Stephen Shore, a well-known American photographer, wrote a very interesting book called “The Nature of Photographs”, something to which I had given scant thought until I read the book – 3 times so far! It is well worth the time to read and study as it is not your typical approach to a discussion of photography and I believe brings a different consciousness to a photographer when composing a photo or looking at one.

Shore talks about a photograph as having a physical level, a depictive level and a mental level. I will focus on what he terms the “depictive level,” which has four aspects: flatness, frame, time and focus. Shore points out that a photographer, unlike a painter who begins with a blank canvas, is presented with the “messiness” of the world and selects a picture. The photographer determines the plane of the photograph. The photograph depicts a sense of space in what is essentially a flat, or two-dimensional rendering of a three dimensional scene. The photograph is bounded by a frame – it has edges, the world does not. “The frame corrals the content of the photograph all at once,” explains Shore. “The edges separate what is in the picture from what is not.”

As photographers we decide where those edges are and how we want to convey the boundaries and sense of space. We use a variety of techniques to do this, like shutter speed, aperture, position, etc. which all contribute to Shore’s next aspect of the depictive level; time. The time depicted in the photo can be fluid or static; the exposure has a duration. 

Figure 1 A moment frozen in time by the click of a shutter.

The picture can be frozen in time, that split-second instant captured as a slice of life as in that famous photograph by Alfred Eisenstaedt that portrays a U.S. Navy sailor embracing and kissing a stranger on VJ Day in New York City’s Times Square on August 14, 1945. Or, as in Figure 1 a moment of two boys boxing frozen in time by the click of a shutter.

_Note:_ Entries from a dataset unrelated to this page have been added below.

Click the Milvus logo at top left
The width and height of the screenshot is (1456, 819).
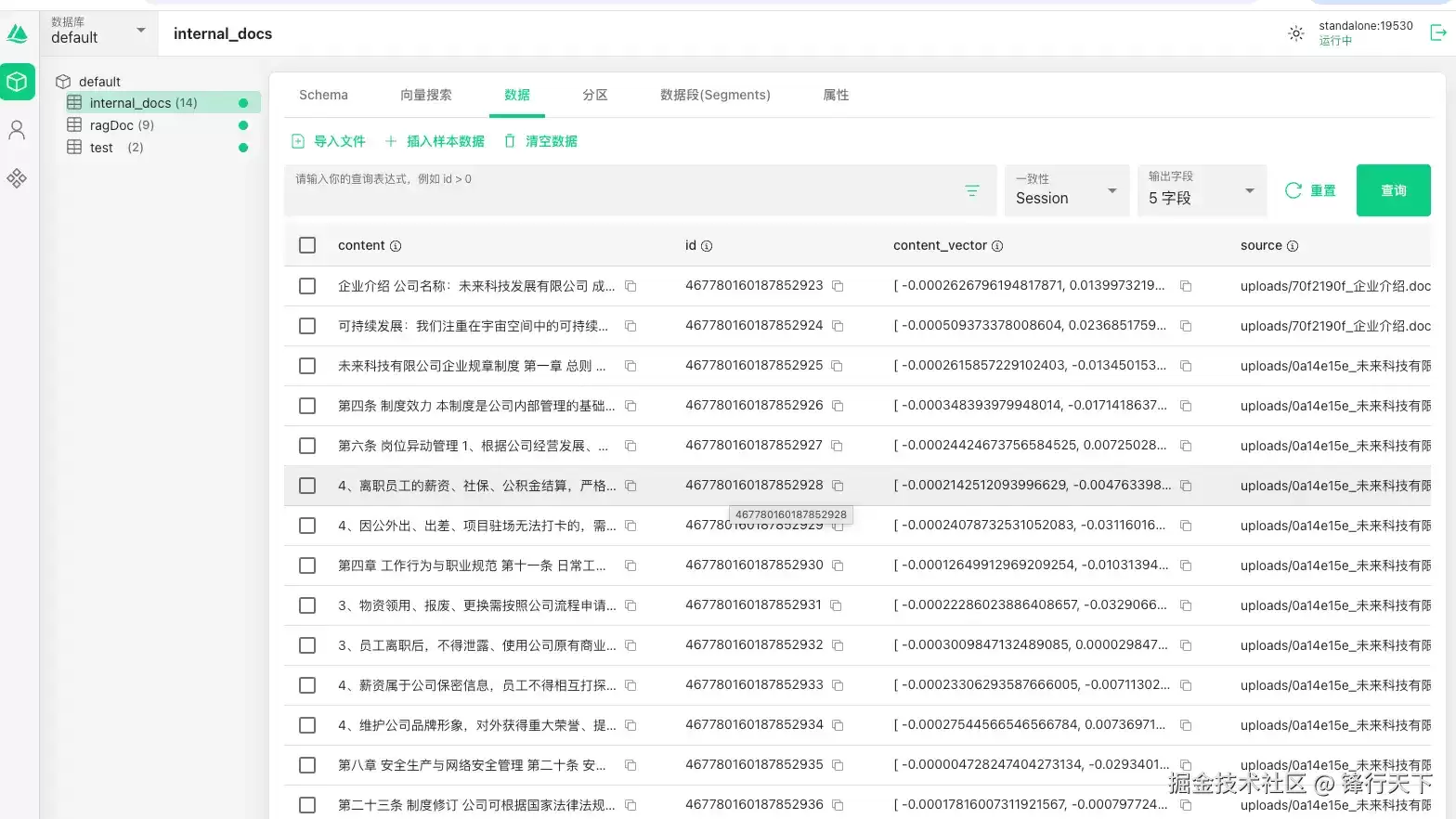(18, 34)
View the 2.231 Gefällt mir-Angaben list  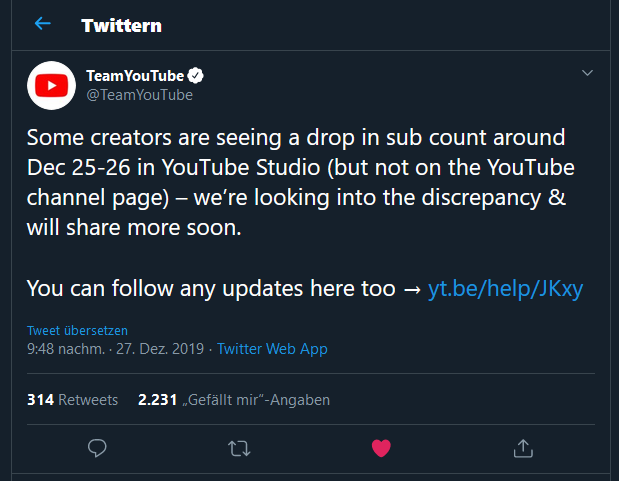coord(234,400)
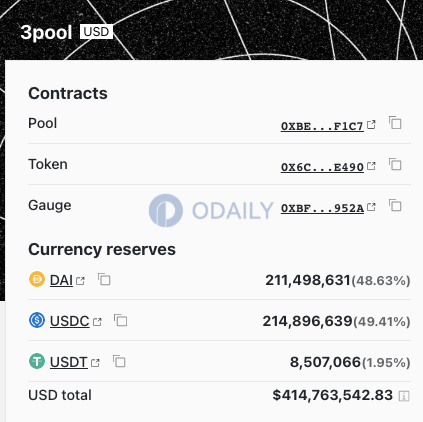This screenshot has width=423, height=422.
Task: Open the USDT token link
Action: pos(69,362)
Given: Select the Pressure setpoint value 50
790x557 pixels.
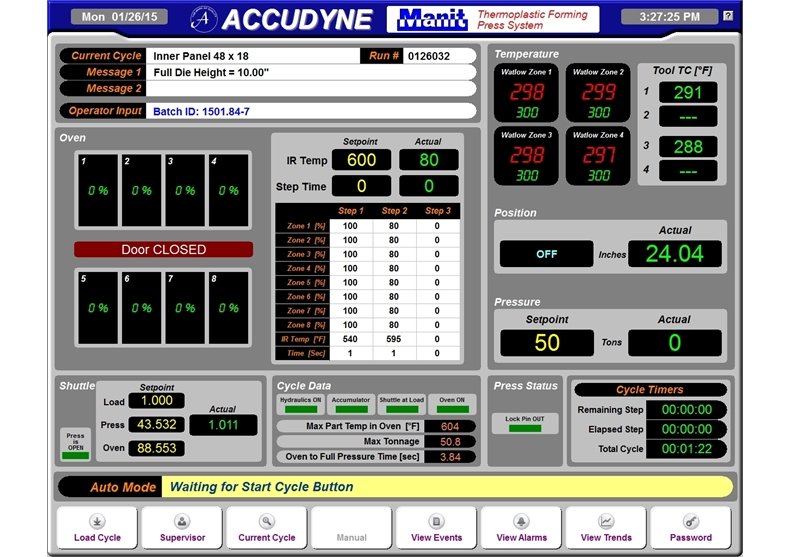Looking at the screenshot, I should 547,342.
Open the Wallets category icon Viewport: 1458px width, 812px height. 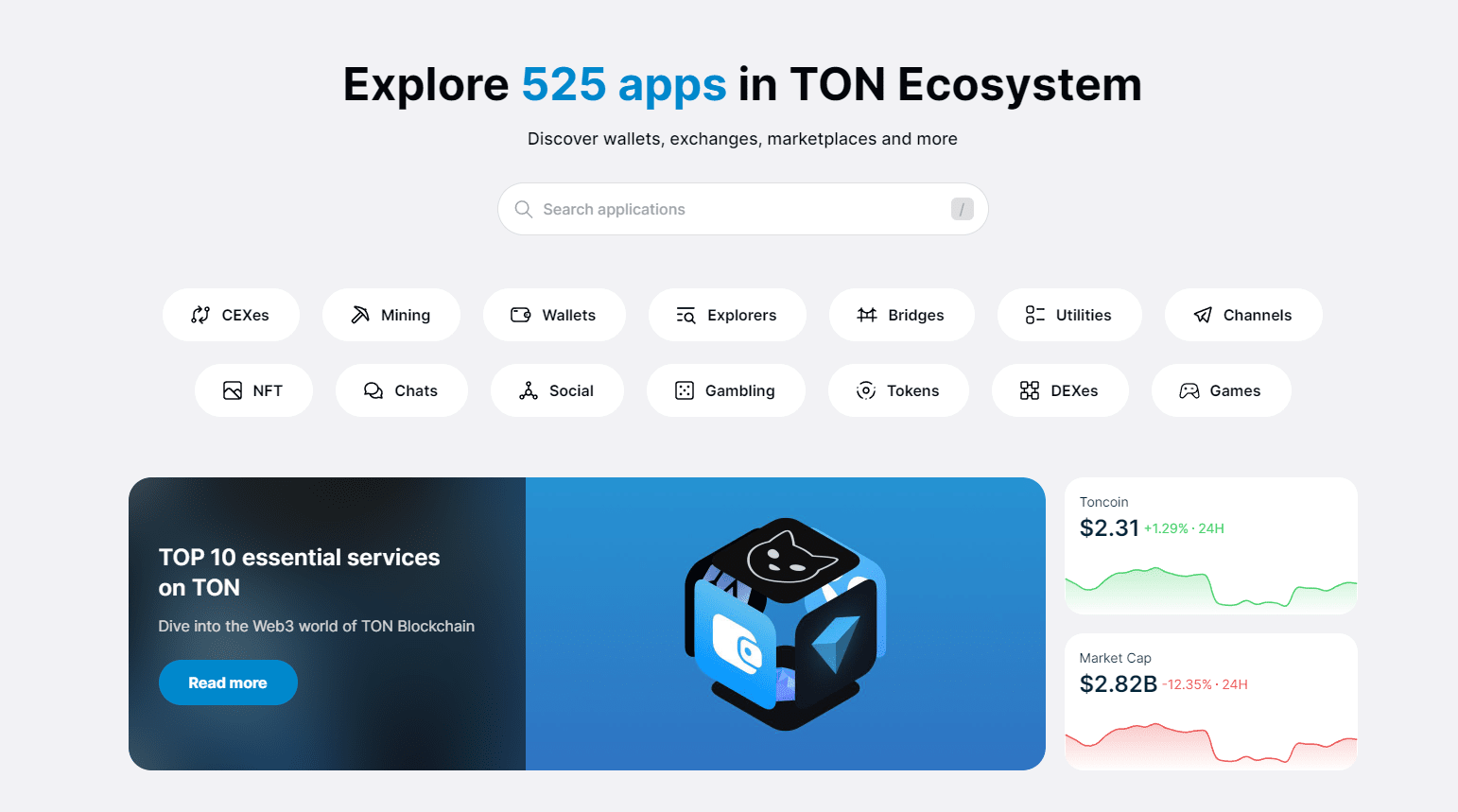pos(521,315)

A picture can also show what Shore calls “extrusive time” which is movement in front of the camera, or even camera movement, that causes a blur. This is shown in Figure 2. There is also still time when the subject is at rest such as in a still life like Edward Weston’s iconic Pepper #30. 

A photograph can also depict a period in time, a sense of history or immediacy. Just think of all of the photographs from the Viet Nam War era, or 9/11. When shot those photos were depicting the immediate and as history marches on they fade into historical records. The sense of immediacy is captured in photographs we see every day of the health care workers fighting COVID-19 and which we will look upon in years to come as historical records of the time.

Figure 2 Blurred motion as a sense of time.
Figure 3 Woman fixing morning coffee. Focus is on man in background.

Finally, the depictive level includes the consideration of focus. Where on the plane of the photo is the focus and what is its relationship to the photo? Attention to focus concentrates our attention as in Figure 3 of the woman fixing coffee with the man in the background looking on. The focus is on the man in the background and the viewer is drawn to his face because that is where the focus is placed.

I have barely scratched the surface of this topic and would encourage you to read the book as it has many examples of what Shore is teaching us about the “Nature of Photographs”. Something quite cerebral to get into while “staying at home.”